■ **ITEMS**
══════════════════════════════
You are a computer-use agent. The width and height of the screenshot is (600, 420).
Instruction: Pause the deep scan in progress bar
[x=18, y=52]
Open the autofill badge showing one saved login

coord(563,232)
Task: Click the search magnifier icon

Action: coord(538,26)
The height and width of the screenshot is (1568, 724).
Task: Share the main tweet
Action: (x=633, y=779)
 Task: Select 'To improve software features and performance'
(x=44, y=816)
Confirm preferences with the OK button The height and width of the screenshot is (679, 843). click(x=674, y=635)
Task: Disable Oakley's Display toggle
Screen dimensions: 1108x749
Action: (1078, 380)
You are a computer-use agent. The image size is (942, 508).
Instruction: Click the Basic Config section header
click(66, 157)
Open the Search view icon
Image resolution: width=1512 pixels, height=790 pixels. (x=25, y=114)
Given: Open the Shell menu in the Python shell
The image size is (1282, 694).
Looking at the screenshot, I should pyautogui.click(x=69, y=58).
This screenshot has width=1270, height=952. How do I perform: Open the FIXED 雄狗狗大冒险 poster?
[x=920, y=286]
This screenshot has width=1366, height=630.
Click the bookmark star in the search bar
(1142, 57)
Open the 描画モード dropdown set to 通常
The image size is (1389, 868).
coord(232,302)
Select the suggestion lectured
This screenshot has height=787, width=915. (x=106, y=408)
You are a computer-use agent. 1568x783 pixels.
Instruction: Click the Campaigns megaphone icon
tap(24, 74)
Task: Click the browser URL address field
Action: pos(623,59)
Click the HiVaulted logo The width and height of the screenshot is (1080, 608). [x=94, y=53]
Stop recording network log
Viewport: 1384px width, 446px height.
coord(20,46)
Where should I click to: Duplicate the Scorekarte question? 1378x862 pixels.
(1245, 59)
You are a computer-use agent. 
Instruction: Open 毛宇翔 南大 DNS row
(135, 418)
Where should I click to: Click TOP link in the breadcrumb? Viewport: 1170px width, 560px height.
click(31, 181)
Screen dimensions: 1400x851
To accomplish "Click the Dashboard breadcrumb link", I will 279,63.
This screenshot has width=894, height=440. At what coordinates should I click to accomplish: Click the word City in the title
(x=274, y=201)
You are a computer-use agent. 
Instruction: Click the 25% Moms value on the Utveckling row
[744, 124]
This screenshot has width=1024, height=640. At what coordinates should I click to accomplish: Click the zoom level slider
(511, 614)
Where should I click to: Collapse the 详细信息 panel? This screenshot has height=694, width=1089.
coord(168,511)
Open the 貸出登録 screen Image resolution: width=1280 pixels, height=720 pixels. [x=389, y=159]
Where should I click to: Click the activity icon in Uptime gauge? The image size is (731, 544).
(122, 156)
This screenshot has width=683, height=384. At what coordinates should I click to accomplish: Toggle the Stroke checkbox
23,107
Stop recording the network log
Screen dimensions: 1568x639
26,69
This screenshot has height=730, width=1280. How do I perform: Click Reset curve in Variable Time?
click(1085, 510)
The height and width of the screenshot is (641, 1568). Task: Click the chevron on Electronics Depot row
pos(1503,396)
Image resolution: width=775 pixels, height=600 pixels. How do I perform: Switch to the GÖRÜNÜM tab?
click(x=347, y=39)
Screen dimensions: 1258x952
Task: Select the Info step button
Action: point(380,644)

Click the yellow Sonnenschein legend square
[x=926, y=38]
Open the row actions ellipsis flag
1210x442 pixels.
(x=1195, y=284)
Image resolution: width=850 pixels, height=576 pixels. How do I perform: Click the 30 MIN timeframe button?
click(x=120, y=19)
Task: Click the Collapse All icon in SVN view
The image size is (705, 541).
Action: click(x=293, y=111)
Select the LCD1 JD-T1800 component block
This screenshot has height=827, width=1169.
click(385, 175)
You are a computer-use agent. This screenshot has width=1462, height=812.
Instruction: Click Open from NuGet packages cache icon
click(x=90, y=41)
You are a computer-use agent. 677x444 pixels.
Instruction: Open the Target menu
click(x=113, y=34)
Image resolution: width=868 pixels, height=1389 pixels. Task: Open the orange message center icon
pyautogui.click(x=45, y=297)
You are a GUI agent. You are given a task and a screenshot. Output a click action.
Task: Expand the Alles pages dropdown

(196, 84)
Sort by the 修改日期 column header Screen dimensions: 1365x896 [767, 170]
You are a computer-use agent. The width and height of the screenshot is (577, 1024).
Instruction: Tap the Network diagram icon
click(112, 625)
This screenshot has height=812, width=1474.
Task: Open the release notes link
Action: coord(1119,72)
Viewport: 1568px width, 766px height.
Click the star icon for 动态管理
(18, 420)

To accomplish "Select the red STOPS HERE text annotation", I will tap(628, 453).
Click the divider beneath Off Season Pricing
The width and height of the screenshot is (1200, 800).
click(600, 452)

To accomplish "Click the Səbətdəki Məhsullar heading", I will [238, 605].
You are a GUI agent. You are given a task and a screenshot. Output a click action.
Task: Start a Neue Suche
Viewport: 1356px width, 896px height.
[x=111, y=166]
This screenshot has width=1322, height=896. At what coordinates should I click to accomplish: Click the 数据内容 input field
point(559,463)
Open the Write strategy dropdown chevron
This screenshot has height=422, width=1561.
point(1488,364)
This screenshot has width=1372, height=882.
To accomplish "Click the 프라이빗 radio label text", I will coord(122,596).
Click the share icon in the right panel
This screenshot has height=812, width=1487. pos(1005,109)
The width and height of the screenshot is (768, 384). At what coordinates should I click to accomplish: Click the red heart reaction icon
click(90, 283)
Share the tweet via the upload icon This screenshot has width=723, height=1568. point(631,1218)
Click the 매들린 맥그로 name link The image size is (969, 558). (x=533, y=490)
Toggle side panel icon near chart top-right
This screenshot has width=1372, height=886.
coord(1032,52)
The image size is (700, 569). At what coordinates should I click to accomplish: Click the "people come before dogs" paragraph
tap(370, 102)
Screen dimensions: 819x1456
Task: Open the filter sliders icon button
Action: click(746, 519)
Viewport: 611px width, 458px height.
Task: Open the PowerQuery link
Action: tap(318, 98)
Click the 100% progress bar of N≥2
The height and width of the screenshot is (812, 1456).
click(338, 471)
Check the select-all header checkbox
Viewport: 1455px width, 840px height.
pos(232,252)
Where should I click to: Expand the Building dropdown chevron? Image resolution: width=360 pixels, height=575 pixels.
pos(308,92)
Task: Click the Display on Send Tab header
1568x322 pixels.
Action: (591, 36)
══════════════════════════════
■ **REQUIREMENT**
Please render every line of the rows above as a JSON list of strings, one string per line, with blank lines omitted.

■ **TASK RESULT**
[
  "You are a computer-use agent. The width and height of the screenshot is (600, 420).",
  "Instruction: Pause the deep scan in progress bar",
  "[x=18, y=52]",
  "Open the autofill badge showing one saved login",
  "coord(563,232)",
  "Task: Click the search magnifier icon",
  "Action: coord(538,26)",
  "The height and width of the screenshot is (1568, 724).",
  "Task: Share the main tweet",
  "Action: (x=633, y=779)",
  " Task: Select 'To improve software features and performance'",
  "(x=44, y=816)",
  "Confirm preferences with the OK button The height and width of the screenshot is (679, 843). click(x=674, y=635)",
  "Task: Disable Oakley's Display toggle",
  "Screen dimensions: 1108x749",
  "Action: (1078, 380)",
  "You are a computer-use agent. The image size is (942, 508).",
  "Instruction: Click the Basic Config section header",
  "click(66, 157)",
  "Open the Search view icon",
  "Image resolution: width=1512 pixels, height=790 pixels. (x=25, y=114)",
  "Given: Open the Shell menu in the Python shell",
  "The image size is (1282, 694).",
  "Looking at the screenshot, I should pyautogui.click(x=69, y=58).",
  "This screenshot has width=1270, height=952. How do I perform: Open the FIXED 雄狗狗大冒险 poster?",
  "[x=920, y=286]",
  "This screenshot has width=1366, height=630.",
  "Click the bookmark star in the search bar",
  "(1142, 57)",
  "Open the 描画モード dropdown set to 通常",
  "The image size is (1389, 868).",
  "coord(232,302)",
  "Select the suggestion lectured",
  "This screenshot has height=787, width=915. (x=106, y=408)",
  "You are a computer-use agent. 1568x783 pixels.",
  "Instruction: Click the Campaigns megaphone icon",
  "tap(24, 74)",
  "Task: Click the browser URL address field",
  "Action: pos(623,59)",
  "Click the HiVaulted logo The width and height of the screenshot is (1080, 608). [x=94, y=53]",
  "Stop recording network log",
  "Viewport: 1384px width, 446px height.",
  "coord(20,46)",
  "Where should I click to: Duplicate the Scorekarte question? 1378x862 pixels.",
  "(1245, 59)",
  "You are a computer-use agent. ",
  "Instruction: Open 毛宇翔 南大 DNS row",
  "(135, 418)",
  "Where should I click to: Click TOP link in the breadcrumb? Viewport: 1170px width, 560px height.",
  "click(31, 181)",
  "Screen dimensions: 1400x851",
  "To accomplish \"Click the Dashboard breadcrumb link\", I will 279,63.",
  "This screenshot has width=894, height=440. At what coordinates should I click to accomplish: Click the word City in the title",
  "(x=274, y=201)",
  "You are a computer-use agent. ",
  "Instruction: Click the 25% Moms value on the Utveckling row",
  "[744, 124]",
  "This screenshot has width=1024, height=640. At what coordinates should I click to accomplish: Click the zoom level slider",
  "(511, 614)",
  "Where should I click to: Collapse the 详细信息 panel? This screenshot has height=694, width=1089.",
  "coord(168,511)",
  "Open the 貸出登録 screen Image resolution: width=1280 pixels, height=720 pixels. [x=389, y=159]",
  "Where should I click to: Click the activity icon in Uptime gauge? The image size is (731, 544).",
  "(122, 156)",
  "This screenshot has width=683, height=384. At what coordinates should I click to accomplish: Toggle the Stroke checkbox",
  "23,107",
  "Stop recording the network log",
  "Screen dimensions: 1568x639",
  "26,69",
  "This screenshot has height=730, width=1280. How do I perform: Click Reset curve in Variable Time?",
  "click(1085, 510)",
  "The height and width of the screenshot is (641, 1568). Task: Click the chevron on Electronics Depot row",
  "pos(1503,396)",
  "Image resolution: width=775 pixels, height=600 pixels. How do I perform: Switch to the GÖRÜNÜM tab?",
  "click(x=347, y=39)",
  "Screen dimensions: 1258x952",
  "Task: Select the Info step button",
  "Action: point(380,644)",
  "Click the yellow Sonnenschein legend square",
  "[x=926, y=38]",
  "Open the row actions ellipsis flag",
  "1210x442 pixels.",
  "(x=1195, y=284)",
  "Image resolution: width=850 pixels, height=576 pixels. How do I perform: Click the 30 MIN timeframe button?",
  "click(x=120, y=19)",
  "Task: Click the Collapse All icon in SVN view",
  "The image size is (705, 541).",
  "Action: click(x=293, y=111)",
  "Select the LCD1 JD-T1800 component block",
  "This screenshot has height=827, width=1169.",
  "click(385, 175)",
  "You are a computer-use agent. This screenshot has width=1462, height=812.",
  "Instruction: Click Open from NuGet packages cache icon",
  "click(x=90, y=41)",
  "You are a computer-use agent. 677x444 pixels.",
  "Instruction: Open the Target menu",
  "click(x=113, y=34)",
  "Image resolution: width=868 pixels, height=1389 pixels. Task: Open the orange message center icon",
  "pyautogui.click(x=45, y=297)",
  "You are a GUI agent. You are given a task and a screenshot. Output a click action.",
  "Task: Expand the Alles pages dropdown",
  "(196, 84)",
  "Sort by the 修改日期 column header Screen dimensions: 1365x896 [767, 170]",
  "You are a computer-use agent. The width and height of the screenshot is (577, 1024).",
  "Instruction: Tap the Network diagram icon",
  "click(112, 625)",
  "This screenshot has height=812, width=1474.",
  "Task: Open the release notes link",
  "Action: coord(1119,72)",
  "Viewport: 1568px width, 766px height.",
  "Click the star icon for 动态管理",
  "(18, 420)",
  "To accomplish \"Select the red STOPS HERE text annotation\", I will tap(628, 453).",
  "Click the divider beneath Off Season Pricing",
  "The width and height of the screenshot is (1200, 800).",
  "click(600, 452)",
  "To accomplish \"Click the Səbətdəki Məhsullar heading\", I will [238, 605].",
  "You are a GUI agent. You are given a task and a screenshot. Output a click action.",
  "Task: Start a Neue Suche",
  "Viewport: 1356px width, 896px height.",
  "[x=111, y=166]",
  "This screenshot has width=1322, height=896. At what coordinates should I click to accomplish: Click the 数据内容 input field",
  "point(559,463)",
  "Open the Write strategy dropdown chevron",
  "This screenshot has height=422, width=1561.",
  "point(1488,364)",
  "This screenshot has width=1372, height=882.",
  "To accomplish \"Click the 프라이빗 radio label text\", I will coord(122,596).",
  "Click the share icon in the right panel",
  "This screenshot has height=812, width=1487. pos(1005,109)",
  "The width and height of the screenshot is (768, 384). At what coordinates should I click to accomplish: Click the red heart reaction icon",
  "click(90, 283)",
  "Share the tweet via the upload icon This screenshot has width=723, height=1568. point(631,1218)",
  "Click the 매들린 맥그로 name link The image size is (969, 558). (x=533, y=490)",
  "Toggle side panel icon near chart top-right",
  "This screenshot has width=1372, height=886.",
  "coord(1032,52)",
  "The image size is (700, 569). At what coordinates should I click to accomplish: Click the \"people come before dogs\" paragraph",
  "tap(370, 102)",
  "Screen dimensions: 819x1456",
  "Task: Open the filter sliders icon button",
  "Action: click(746, 519)",
  "Viewport: 611px width, 458px height.",
  "Task: Open the PowerQuery link",
  "Action: tap(318, 98)",
  "Click the 100% progress bar of N≥2",
  "The height and width of the screenshot is (812, 1456).",
  "click(338, 471)",
  "Check the select-all header checkbox",
  "Viewport: 1455px width, 840px height.",
  "pos(232,252)",
  "Where should I click to: Expand the Building dropdown chevron? Image resolution: width=360 pixels, height=575 pixels.",
  "pos(308,92)",
  "Task: Click the Display on Send Tab header",
  "1568x322 pixels.",
  "Action: (591, 36)"
]